§ **EXERCISE REQUIREMENTS**: Could you pick up the forum thread about a duplicate filename script after its last line and carry it on?

§ **EXTRACT PROVIDED**:
Duplicate filename algorithm


 
Thread Tools Search this Thread
Top Forums Shell Programming and Scripting Duplicate filename algorithm
# 1  
Old 03-20-2010
Duplicate filename algorithm

Over the years I've created a bit of a mess in my directories with duplicate files. I've used fdupes to remove complete duplicates but there are still files which are almost identical which fdupes doesn't look for.

These have the same (or very similar) filenames. So I have tried to create a script to look for them and list them like fdupes (sets of duplicates separated by a blank line). What i have so far is this very inelegant script.

Code:
#!/bin/sh

filepathlist="filepathlist.txt"
filepathlistcomp="filepathlistcomp.txt"
duplicatefilenamelist="duplicatefilenamelist.txt"

echo "" > "$filenamelist"
echo "" > "$filepathlistcomp"
find > "$filepathlist"

while read path ;do
 filename=`basename "$path"`
 dupes=0
 while read pathcomp ;do
  filenamecomp=`basename "$pathcomp"`
  if [ "$filename" = "$filecomp" ];then
   if [ $dupes -gt 0 ];then
    echo "$filename" >> "$duplicatefilenamelist"
   fi
   dupes=1
  else
   echo "$path" >> "$filepathlistcomp" 
  fi
 done < "$filepathlist"
 
 echo "" >> "$duplicatefilenamelist"

§ **EXTRACTED DATA**:

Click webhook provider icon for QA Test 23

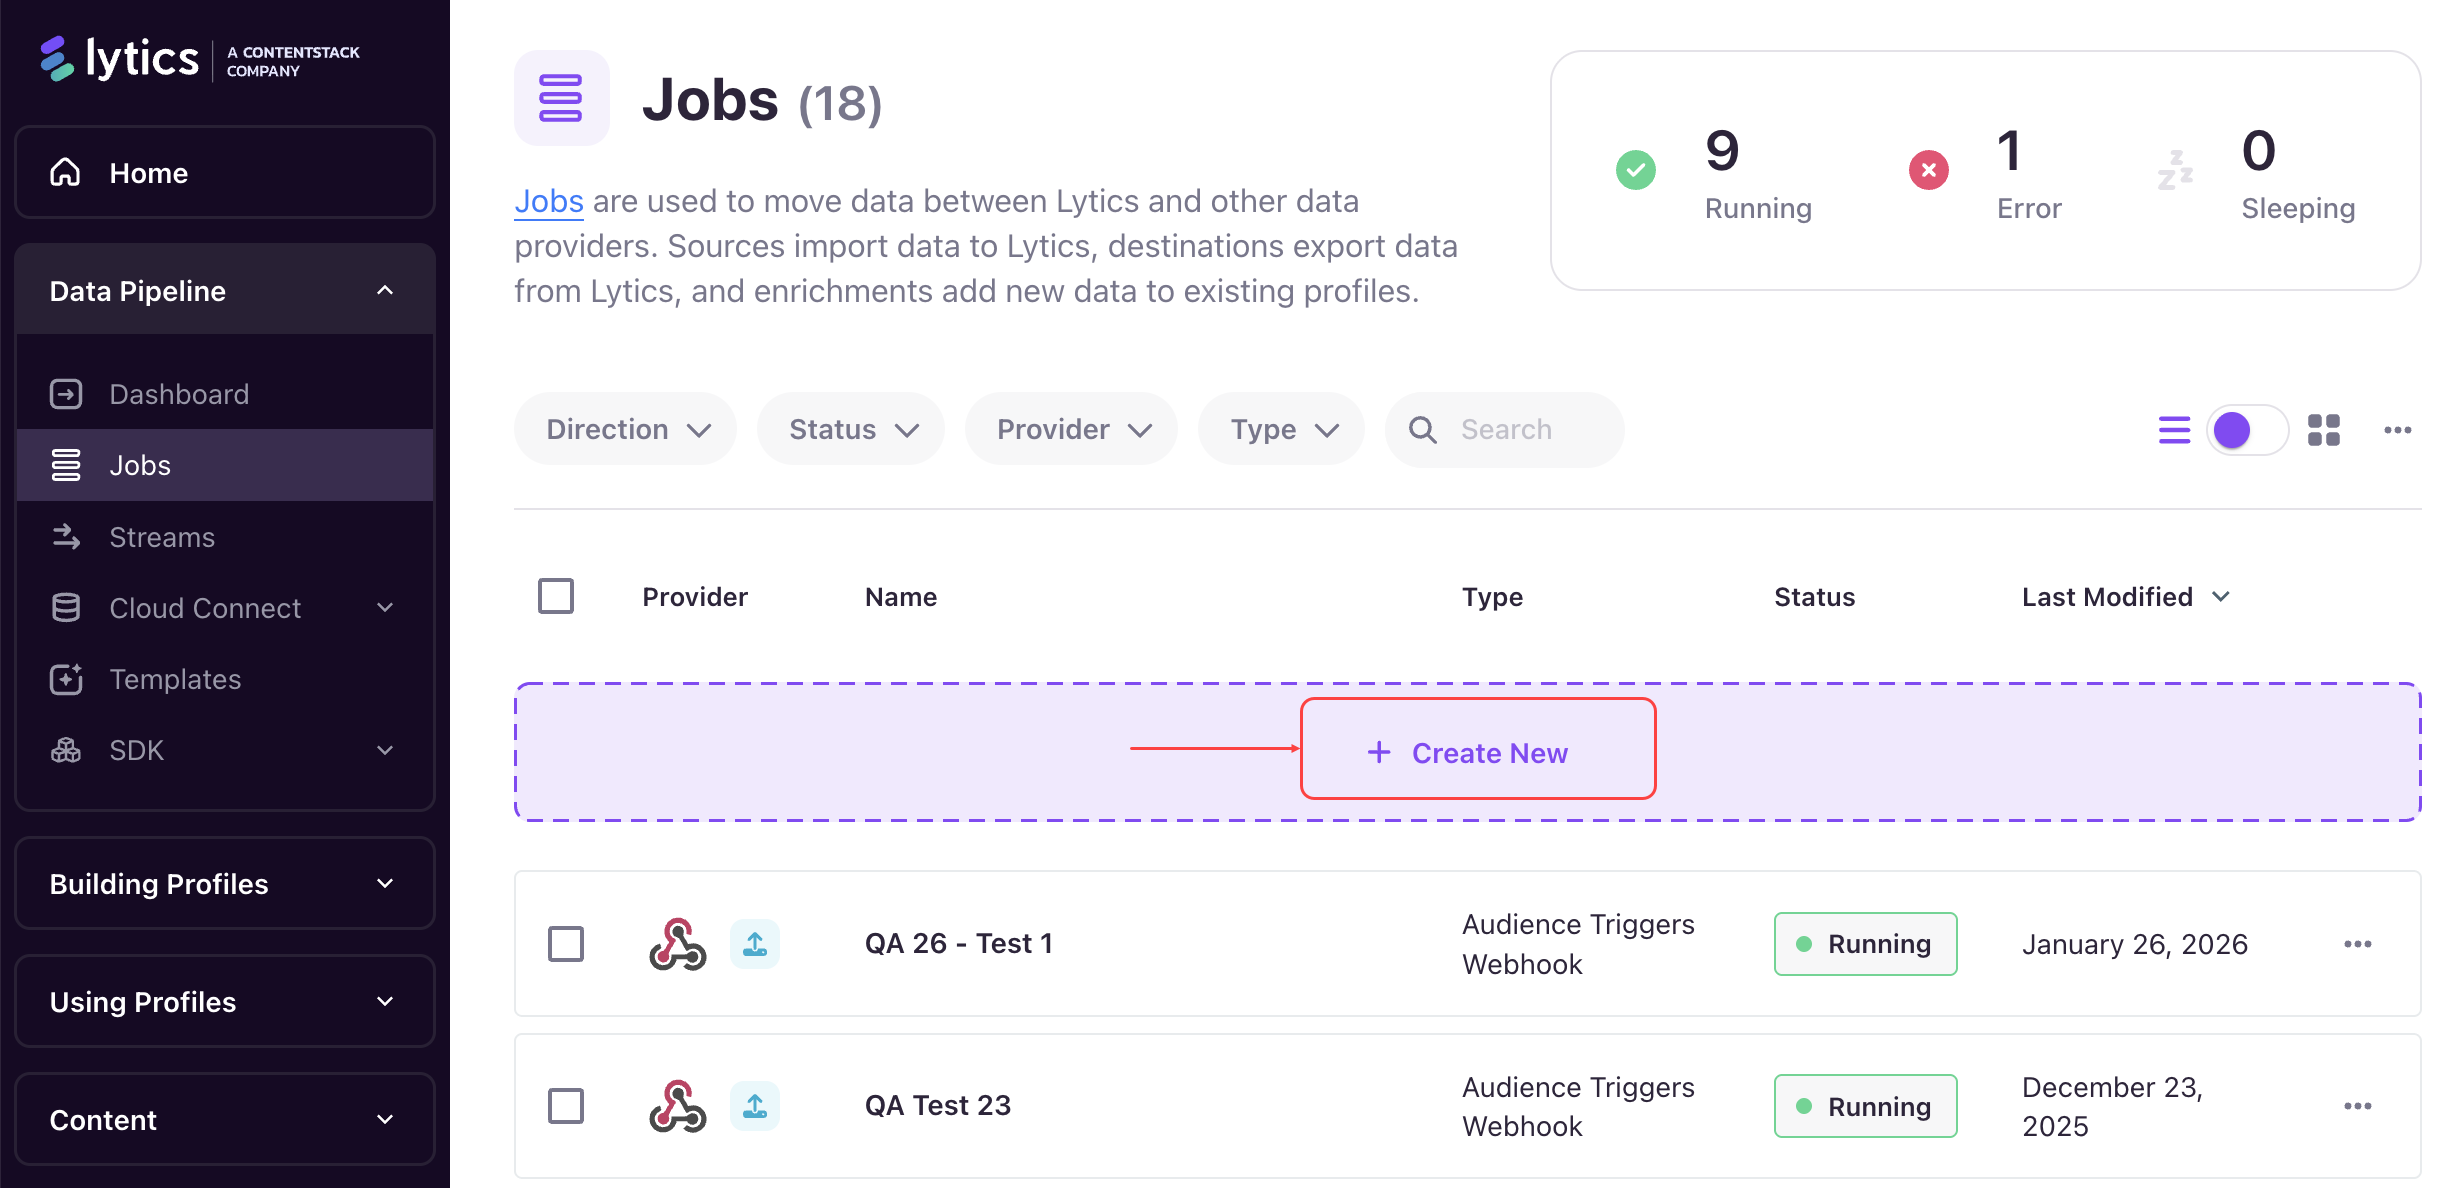coord(678,1106)
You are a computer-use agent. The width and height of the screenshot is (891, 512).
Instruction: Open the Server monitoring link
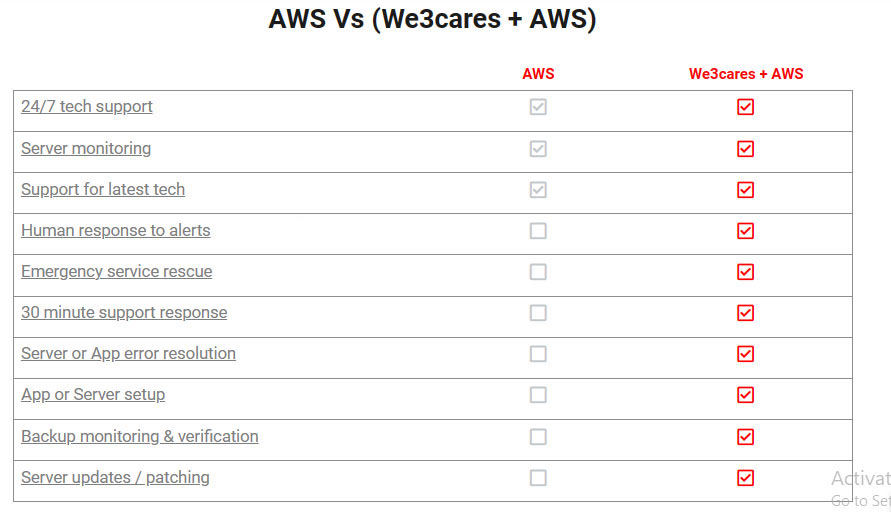click(x=86, y=148)
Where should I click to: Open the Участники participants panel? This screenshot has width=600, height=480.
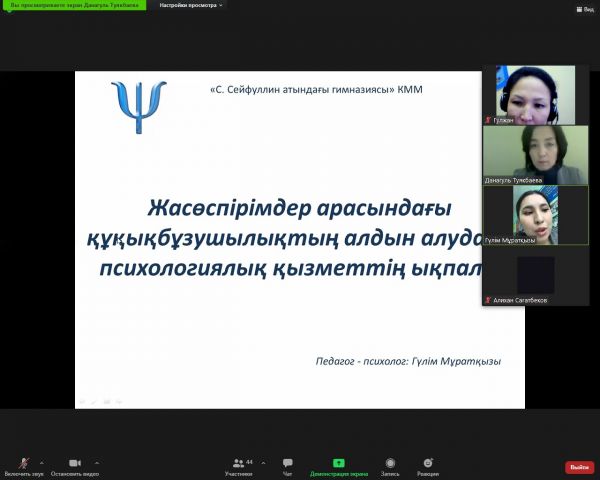238,463
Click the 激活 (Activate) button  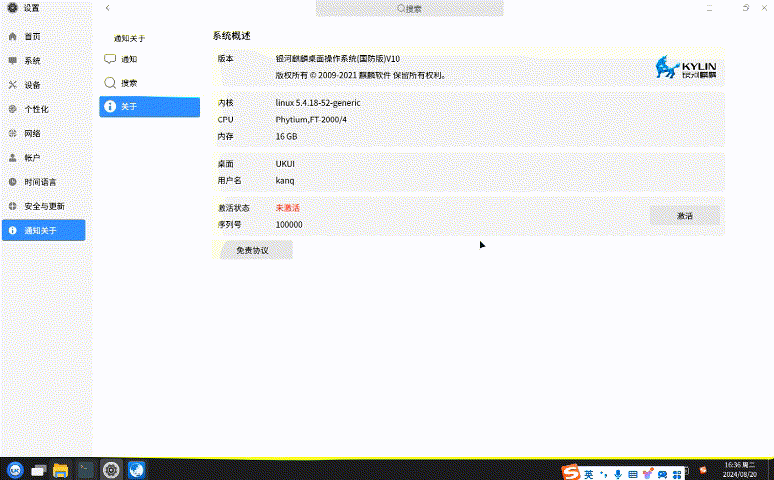[684, 215]
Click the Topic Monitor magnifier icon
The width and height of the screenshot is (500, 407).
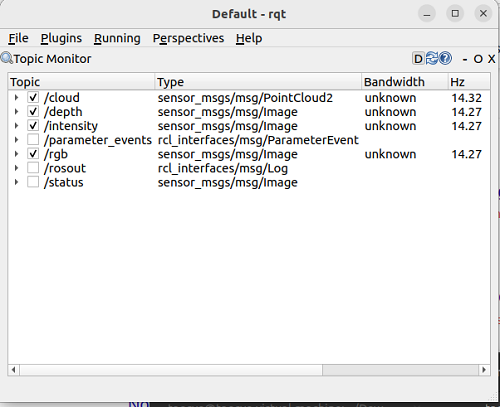tap(7, 58)
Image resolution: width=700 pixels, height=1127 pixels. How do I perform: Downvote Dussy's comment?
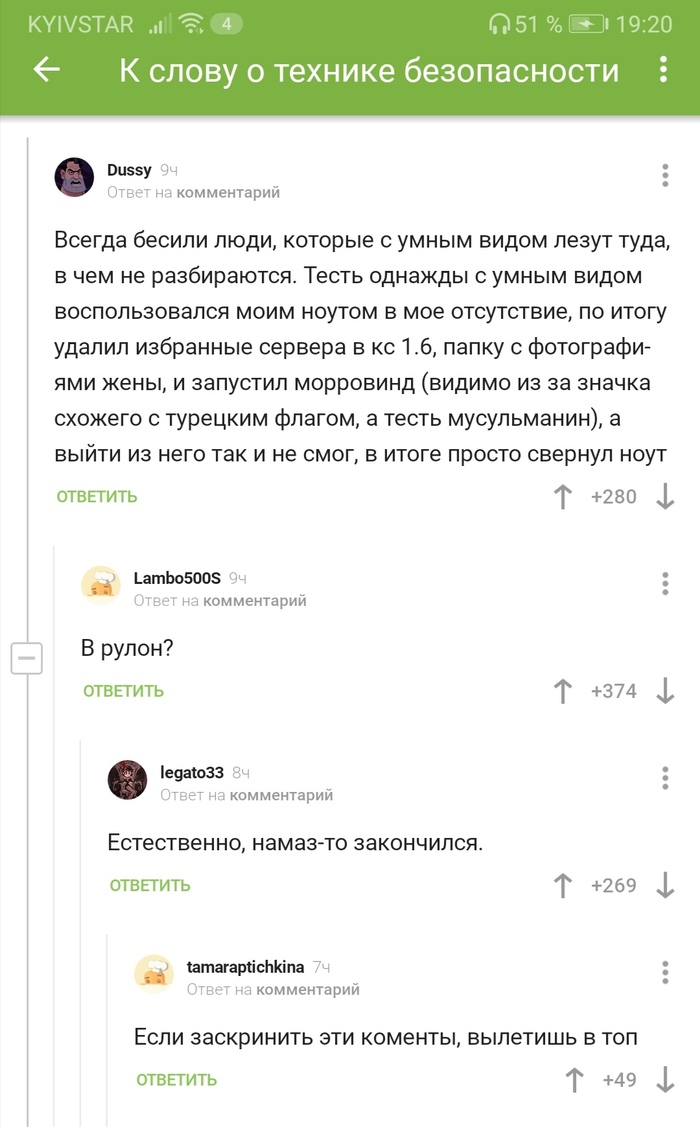(665, 496)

§ **THE REPLY**:
 "$filepathlist" < "$filepathlistcomp"
done < "$filepathlist"

I'm sure there is a better way of doing this. would this script even work since I'm trying to change the file in the loop that's reading it. My main concern is efficiency in the algorithm. I tried to remove duplicates already accounted for by removing them from the list as it progresses through it but I have a feeling this will actually make it less efficient because of the added file operations. Any ideas on how best to approach this problem?
# 2  
Old 03-20-2010
I'm searching for a similar tool.
I found a simple way to print the duplicate file names
Code:
#!/bin/bash
FILES=/dev/shm/filelist
find -type f | awk -F'/' '{print $NF}' | sort | uniq -d > $FILES
while read F
do
	find -type f -name "$F"
	echo
done < $FILES



---------- Post updated at 13:05 ---------- Previous update was at 12:04 ----------

A complete script which could be optimized
Code:
#!/bin/bash
# Usage: find-dup [Path [Name]]
if [ -z "$1" ]
then
    read -p "Path to scan: " DIR    # Ask for a base path if not given as argument
else
    DIR="$1"
    if [ -z "$2" ]
    then
        read -p "File Names: " NAME    # Ask for a file pattern if not given as argument
        [ -n "$NAME" ] && NAME="-name $NAME"
    fi
fi
cd $DIR || exit 1
LIST=/dev/shm/filelist    # to store the temp filelists (ramdisk)
find -type f $NAME | awk -F'/' '{print $NF}' | sort | uniq -d > $LIST-1
while read F
do
    find -type f -name "$F" > $LIST-2
    i=0
    unset FILE
    while read L    # Creates an array with duplicate files
    do    ((i++)); FILE[$i]="$L"
    done < $LIST-2
    FILE[0]="Do not delete"
    OPT=""
    for ((i=0; i<${#FILE[@]}; i++))    # Displays the files with numbers for deletion
    do    OPT+=$i; echo -e "$i. ${FILE[$i]}"
    done
    K1=""
    until [[ $K1 = [$OPT] ]]
    do    read -s -n1 K1 <&1
    done
    if (($K1))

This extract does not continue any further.